-- RECORDED DATA follows --
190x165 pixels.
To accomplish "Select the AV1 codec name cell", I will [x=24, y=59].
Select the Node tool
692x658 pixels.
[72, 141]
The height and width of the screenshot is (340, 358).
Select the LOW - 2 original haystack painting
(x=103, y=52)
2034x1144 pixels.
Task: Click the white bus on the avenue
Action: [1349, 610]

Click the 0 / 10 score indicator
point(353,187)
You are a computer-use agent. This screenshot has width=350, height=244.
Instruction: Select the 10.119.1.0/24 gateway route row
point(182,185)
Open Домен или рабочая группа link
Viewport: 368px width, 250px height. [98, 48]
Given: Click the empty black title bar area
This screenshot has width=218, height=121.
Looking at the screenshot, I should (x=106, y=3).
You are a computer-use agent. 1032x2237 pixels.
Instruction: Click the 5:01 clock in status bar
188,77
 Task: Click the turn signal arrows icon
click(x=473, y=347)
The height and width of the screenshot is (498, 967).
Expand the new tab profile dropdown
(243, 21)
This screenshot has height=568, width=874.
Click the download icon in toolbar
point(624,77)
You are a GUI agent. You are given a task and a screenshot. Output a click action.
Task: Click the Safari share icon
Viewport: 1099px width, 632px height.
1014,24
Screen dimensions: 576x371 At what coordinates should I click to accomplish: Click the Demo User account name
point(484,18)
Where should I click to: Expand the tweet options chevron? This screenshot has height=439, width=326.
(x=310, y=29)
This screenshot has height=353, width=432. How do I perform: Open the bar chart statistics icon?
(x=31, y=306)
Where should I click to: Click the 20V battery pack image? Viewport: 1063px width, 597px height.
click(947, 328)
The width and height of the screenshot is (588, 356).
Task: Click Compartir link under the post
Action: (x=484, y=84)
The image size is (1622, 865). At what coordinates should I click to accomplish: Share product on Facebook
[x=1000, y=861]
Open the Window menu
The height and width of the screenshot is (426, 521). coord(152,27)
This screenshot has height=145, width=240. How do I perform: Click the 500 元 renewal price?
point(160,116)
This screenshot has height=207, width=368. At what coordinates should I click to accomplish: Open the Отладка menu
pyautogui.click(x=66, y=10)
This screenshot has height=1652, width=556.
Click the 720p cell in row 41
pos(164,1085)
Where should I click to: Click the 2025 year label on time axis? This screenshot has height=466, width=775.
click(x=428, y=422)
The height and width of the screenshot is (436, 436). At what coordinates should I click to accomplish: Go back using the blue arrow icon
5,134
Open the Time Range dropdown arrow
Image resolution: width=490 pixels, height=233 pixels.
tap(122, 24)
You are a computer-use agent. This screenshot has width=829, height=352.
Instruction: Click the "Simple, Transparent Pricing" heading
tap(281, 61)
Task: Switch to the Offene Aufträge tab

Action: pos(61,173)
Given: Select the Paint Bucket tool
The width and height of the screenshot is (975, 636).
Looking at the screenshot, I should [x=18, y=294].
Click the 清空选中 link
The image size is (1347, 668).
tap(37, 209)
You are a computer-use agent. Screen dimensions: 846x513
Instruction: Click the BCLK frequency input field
-- RECORDED DATA concluded --
**ASSIGNMENT**
Retype the entries exactly; leave nothing out.

**ANSWER TO THE EXERCISE**
190x165 pixels.
To accomplish "Select the AV1 codec name cell", I will [x=24, y=59].
Select the Node tool
692x658 pixels.
[72, 141]
The height and width of the screenshot is (340, 358).
Select the LOW - 2 original haystack painting
(x=103, y=52)
2034x1144 pixels.
Task: Click the white bus on the avenue
Action: [1349, 610]

Click the 0 / 10 score indicator
point(353,187)
You are a computer-use agent. This screenshot has width=350, height=244.
Instruction: Select the 10.119.1.0/24 gateway route row
point(182,185)
Open Домен или рабочая группа link
Viewport: 368px width, 250px height. [98, 48]
Given: Click the empty black title bar area
This screenshot has width=218, height=121.
Looking at the screenshot, I should (x=106, y=3).
You are a computer-use agent. 1032x2237 pixels.
Instruction: Click the 5:01 clock in status bar
188,77
 Task: Click the turn signal arrows icon
click(x=473, y=347)
The height and width of the screenshot is (498, 967).
Expand the new tab profile dropdown
(243, 21)
This screenshot has height=568, width=874.
Click the download icon in toolbar
point(624,77)
You are a GUI agent. You are given a task and a screenshot. Output a click action.
Task: Click the Safari share icon
Viewport: 1099px width, 632px height.
1014,24
Screen dimensions: 576x371 At what coordinates should I click to accomplish: Click the Demo User account name
point(484,18)
Where should I click to: Expand the tweet options chevron? This screenshot has height=439, width=326.
(x=310, y=29)
This screenshot has height=353, width=432. How do I perform: Open the bar chart statistics icon?
(x=31, y=306)
Where should I click to: Click the 20V battery pack image? Viewport: 1063px width, 597px height.
click(947, 328)
The width and height of the screenshot is (588, 356).
Task: Click Compartir link under the post
Action: (x=484, y=84)
The image size is (1622, 865). At what coordinates should I click to accomplish: Share product on Facebook
[x=1000, y=861]
Open the Window menu
The height and width of the screenshot is (426, 521). coord(152,27)
This screenshot has height=145, width=240. How do I perform: Click the 500 元 renewal price?
point(160,116)
This screenshot has height=207, width=368. At what coordinates should I click to accomplish: Open the Отладка menu
pyautogui.click(x=66, y=10)
This screenshot has height=1652, width=556.
Click the 720p cell in row 41
pos(164,1085)
Where should I click to: Click the 2025 year label on time axis? This screenshot has height=466, width=775.
click(x=428, y=422)
The height and width of the screenshot is (436, 436). At what coordinates should I click to accomplish: Go back using the blue arrow icon
5,134
Open the Time Range dropdown arrow
Image resolution: width=490 pixels, height=233 pixels.
tap(122, 24)
You are a computer-use agent. This screenshot has width=829, height=352.
Instruction: Click the "Simple, Transparent Pricing" heading
tap(281, 61)
Task: Switch to the Offene Aufträge tab

Action: pos(61,173)
Given: Select the Paint Bucket tool
The width and height of the screenshot is (975, 636).
Looking at the screenshot, I should [x=18, y=294].
Click the 清空选中 link
The image size is (1347, 668).
tap(37, 209)
You are a computer-use agent. Screen dimensions: 846x513
Instruction: Click the BCLK frequency input field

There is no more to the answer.